**TASK TO CARRY OUT:**
Would you write out all of the data exactly as it appears below?

(Saved entries)
::::::

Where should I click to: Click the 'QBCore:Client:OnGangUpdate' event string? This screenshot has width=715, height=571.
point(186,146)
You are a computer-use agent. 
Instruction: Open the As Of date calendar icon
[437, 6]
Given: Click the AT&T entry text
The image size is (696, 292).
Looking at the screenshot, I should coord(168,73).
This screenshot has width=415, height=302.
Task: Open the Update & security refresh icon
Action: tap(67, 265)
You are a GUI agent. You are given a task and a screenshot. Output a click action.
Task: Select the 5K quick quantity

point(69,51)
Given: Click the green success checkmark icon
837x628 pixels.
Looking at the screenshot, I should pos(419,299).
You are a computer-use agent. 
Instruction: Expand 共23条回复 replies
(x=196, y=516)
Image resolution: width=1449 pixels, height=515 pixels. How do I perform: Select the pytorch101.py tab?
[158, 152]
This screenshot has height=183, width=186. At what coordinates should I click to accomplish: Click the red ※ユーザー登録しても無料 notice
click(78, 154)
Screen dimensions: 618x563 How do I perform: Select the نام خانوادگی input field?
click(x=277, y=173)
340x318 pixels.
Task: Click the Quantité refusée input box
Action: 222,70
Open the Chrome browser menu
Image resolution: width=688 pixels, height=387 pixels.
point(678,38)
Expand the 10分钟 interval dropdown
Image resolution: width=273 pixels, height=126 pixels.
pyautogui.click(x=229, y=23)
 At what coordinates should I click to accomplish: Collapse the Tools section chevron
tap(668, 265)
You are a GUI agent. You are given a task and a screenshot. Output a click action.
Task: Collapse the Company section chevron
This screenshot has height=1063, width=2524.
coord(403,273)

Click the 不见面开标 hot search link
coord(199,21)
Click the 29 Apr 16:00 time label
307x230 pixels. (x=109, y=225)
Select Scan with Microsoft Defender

::::::

**EXPECTED OUTPUT:**
Where should I click to: Click the 'QBCore:Client:OnGangUpdate' event string? This screenshot has width=715, height=571.
point(186,146)
You are a computer-use agent. 
Instruction: Open the As Of date calendar icon
[437, 6]
Given: Click the AT&T entry text
The image size is (696, 292).
Looking at the screenshot, I should coord(168,73).
This screenshot has width=415, height=302.
Task: Open the Update & security refresh icon
Action: tap(67, 265)
You are a GUI agent. You are given a task and a screenshot. Output a click action.
Task: Select the 5K quick quantity

point(69,51)
Given: Click the green success checkmark icon
837x628 pixels.
Looking at the screenshot, I should pos(419,299).
You are a computer-use agent. 
Instruction: Expand 共23条回复 replies
(x=196, y=516)
Image resolution: width=1449 pixels, height=515 pixels. How do I perform: Select the pytorch101.py tab?
[158, 152]
This screenshot has height=183, width=186. At what coordinates should I click to accomplish: Click the red ※ユーザー登録しても無料 notice
click(78, 154)
Screen dimensions: 618x563 How do I perform: Select the نام خانوادگی input field?
click(x=277, y=173)
340x318 pixels.
Task: Click the Quantité refusée input box
Action: 222,70
Open the Chrome browser menu
Image resolution: width=688 pixels, height=387 pixels.
point(678,38)
Expand the 10分钟 interval dropdown
Image resolution: width=273 pixels, height=126 pixels.
pyautogui.click(x=229, y=23)
 At what coordinates should I click to accomplish: Collapse the Tools section chevron
tap(668, 265)
You are a GUI agent. You are given a task and a screenshot. Output a click action.
Task: Collapse the Company section chevron
This screenshot has height=1063, width=2524.
coord(403,273)

Click the 不见面开标 hot search link
coord(199,21)
Click the 29 Apr 16:00 time label
307x230 pixels. (x=109, y=225)
Select Scan with Microsoft Defender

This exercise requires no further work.